Scarlett Johansson gets candid about her privacy.
The “Black Widow” star, 37, is one of the biggest stars today. She gained fame for her beauty, great body, and multiple roles in films. The world-renowned actress has earned multiple recognitions, including several Oscar nominees and getting massive box office draws. Unlike other big names in the entertainment industry, she loves to keep her private life extremely private. That said, Johansson has avoided social media for as long as she has — and with good reason.
Not Into Social Media
The “Lucy” star, known as the world’s highest-paid actress in 2018 and 2019, explained her decision in an interview way back in 2011.
“I don’t have a Facebook or a Twitter account,” Johansson told Interview Magazine. “I can’t think of anything I’d rather do less than have to continuously share details of my everyday life.”
What She Believes In
However, being famous also has its perks. According to Johansson, she uses her voice to spread awareness about the different causes she believes in.
“Um . . . You know, as a person in the public eye, I have always felt that if I have the good fortune of being able to shed a spotlight on different causes that I feel passionately about,” Johansson explained.
Life In The Public Eye
She has gotten both positive and negative attention from the media since gaining fame. Johansson admitted that she’s still “readjusting to it” every time.
“I don’t really profess to know how to balance any of it,” she said while laughing. “I don’t profess to know how to balance the positive and the negative media attention. It’s a gamble every time you put yourself out there, and, certainly, I’m always readjusting to it. But I hope it never becomes normal to feel scrutinized.”

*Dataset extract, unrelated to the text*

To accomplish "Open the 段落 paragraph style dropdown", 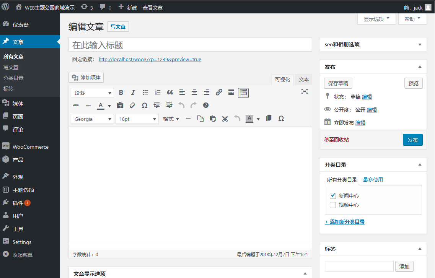I will (92, 93).
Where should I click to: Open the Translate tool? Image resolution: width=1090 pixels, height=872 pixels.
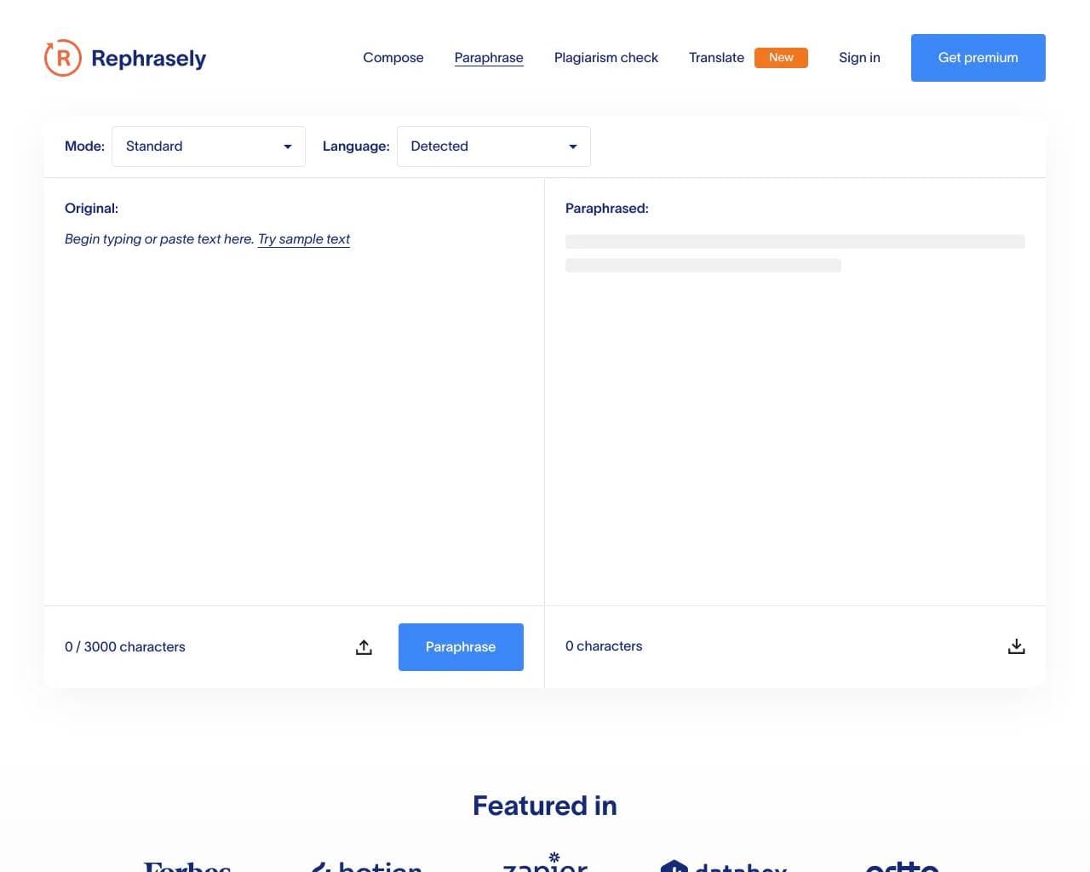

She said she values her “privacy and my personal life—and I certainly don’t exploit my personal life.”
However, she admitted, “that’s not always in your control,” adding that “There are, unfortunately, people who are interested in prying.”
Johansson added, “So I think you have to protect your private life as much as you possibly can, and, at the same time, find ways to redirect that focus and turn the glare into a positive thing. I don’t know how you do it. I don’t know how anybody’s ever done it. . . . You know, my favorite actors are actors who are enigmatic and mysterious and never make the obvious choice in terms of the projects they do or who they work with or their craft.”
She also believes that “the less I know about an actor, the more chance I have of allowing their own persona to kind of slip away so I can get completely lost in the character they’re playing, and the more that people think they know about your personal life, the more difficult it becomes to preserve that. So when I’m not working or promoting something, I try to be as under-the-radar as I can.”
Two years later, Johansson repeated her sentiments during an interview with Marie Claire for their May 2013 issue.
“All of it drives me crazy,” she said. “I don’t understand this need to ‘share.’ We almost exploit ourselves in order to feel seen.”